Coding bootcamps aim to play a key role in closing the skills gap between the talent companies need and the competencies workers have. In most cases, these bootcamps have so far limited their roles to providing students with technical skills necessary to land higher-paying jobs. Fullstack Academy, the New York-based coding bootcamp, announced today it will go a step further by introducing the “Fullstack Fund,” an investment arm to support its graduates who launch startups.
“We constantly see great people come through our program—people with amazing academic backgrounds, super hard-working and intelligent—who in the beginning say they want to do their own thing someday,’” says David Yang, Fullstack Academy CEO and co-founder. But by the end of the program, many students decide to put their new skills to work at established companies, and their entrepreneurial ideas move to the backburner. “We just want to say, ‘We believe in you; we believe entrepreneurship is one of the great things that people can do; and your cost of doing it only gets higher as you wait.”
Fullstack Fund is modeled closely after Y Combinator’s Fellowship Program, which provides early-stage entrepreneurs with $20,000 and mentorship over eight weeks to work full-time on their projects. Yang and co-founder Nimit Maru are familiar with Y Combinator’s model; they launched their company as part of the accelerator’s cohort in 2013.
“YC started its fellowship program as an experiment, and it has proven to be a great way to fund very early-stage startups,” Maru said in a press release. “We’re launching Fullstack Fund as an experiment as well, and funding it ourselves initially, but we plan to open it up to outside investors before the end of the year.” Fullstack Academy expects to eventually grow the fund to $10 million and to make larger investments.

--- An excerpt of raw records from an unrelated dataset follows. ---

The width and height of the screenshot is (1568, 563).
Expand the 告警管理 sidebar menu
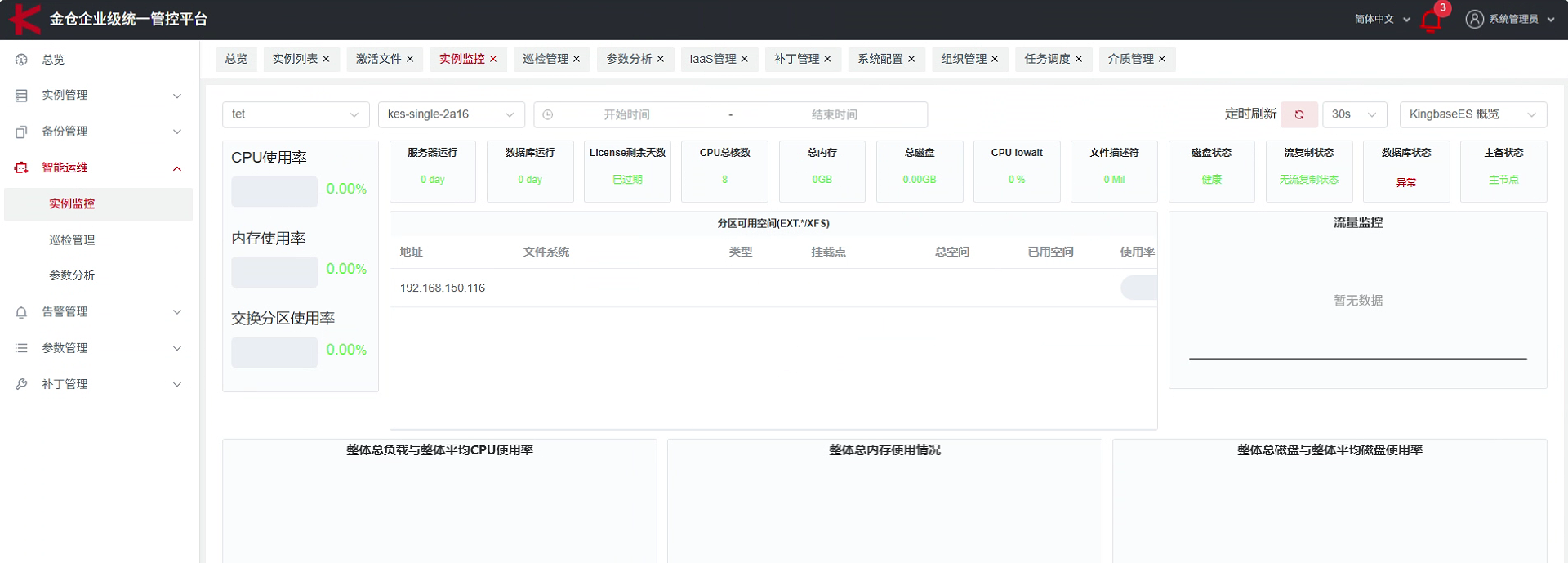[98, 312]
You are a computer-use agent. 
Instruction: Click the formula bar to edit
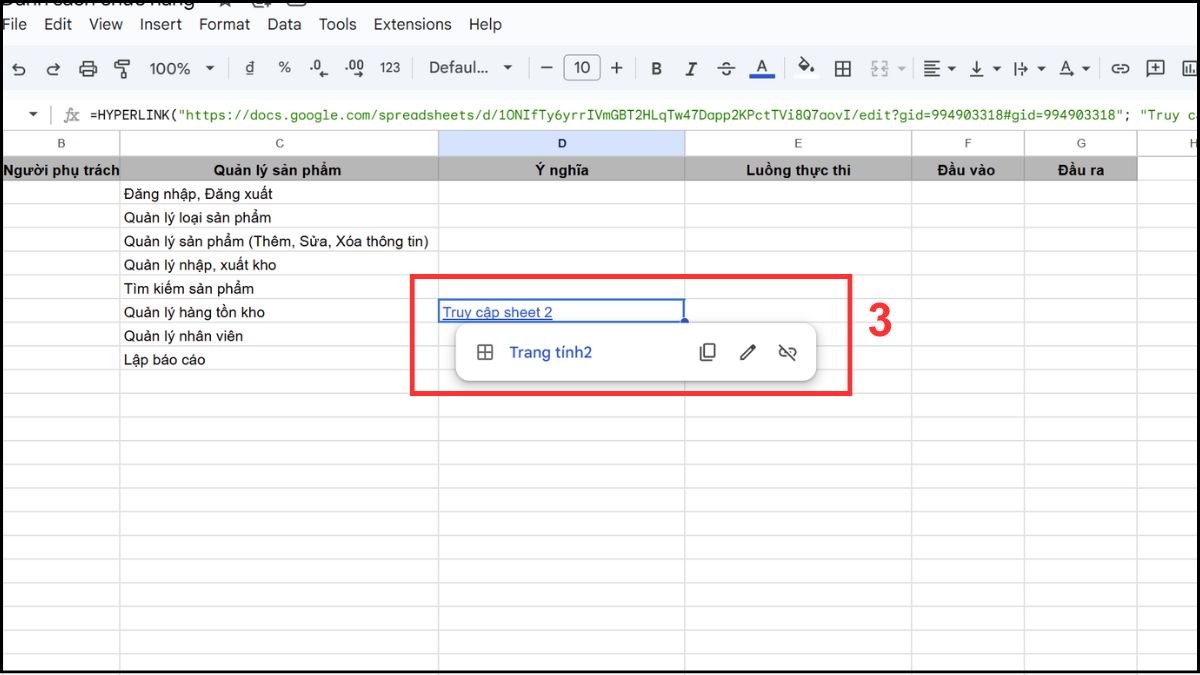[600, 114]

For now, the Fullstack Fund will provide teams with $20,000 in seed capital, a co-working space in Fullstack Academy’s New York City campus and mentorship in areas including product design and growth strategy. Like YC, the Fund will take 1.5 percent equity in a convertible note. Each admitted company—Fullstack has opened a separate application process and hopes to back four to eight companies—will have eight weeks on the New York City campus, after which each startup is expected to secure additional rounds of funding or bootstrap its growth.
To be eligible to apply, a team must have at least two alumni of Fullstack Academy network schools—Fullstack Academy, Starter League and the all-female Grace Hopper Academy—or their YC partner school, the Recurse Center. Teams generally should include two to four people who are working on ideas in consumer web and mobile software, though the fund notes it may make exceptions to these criteria. Teams can’t have already taken money from other investors.
What makes this opportunity attractive to Yang? “The YC application process is you apply to YC and you go interview for 10 minutes. We spend three months with these students. We see how they work together, we see their code quality, their thought process quality, their ideation quality. At the end of that we can say to them, ‘We think you can go further.’ This is a way to put our money where our mouth is.”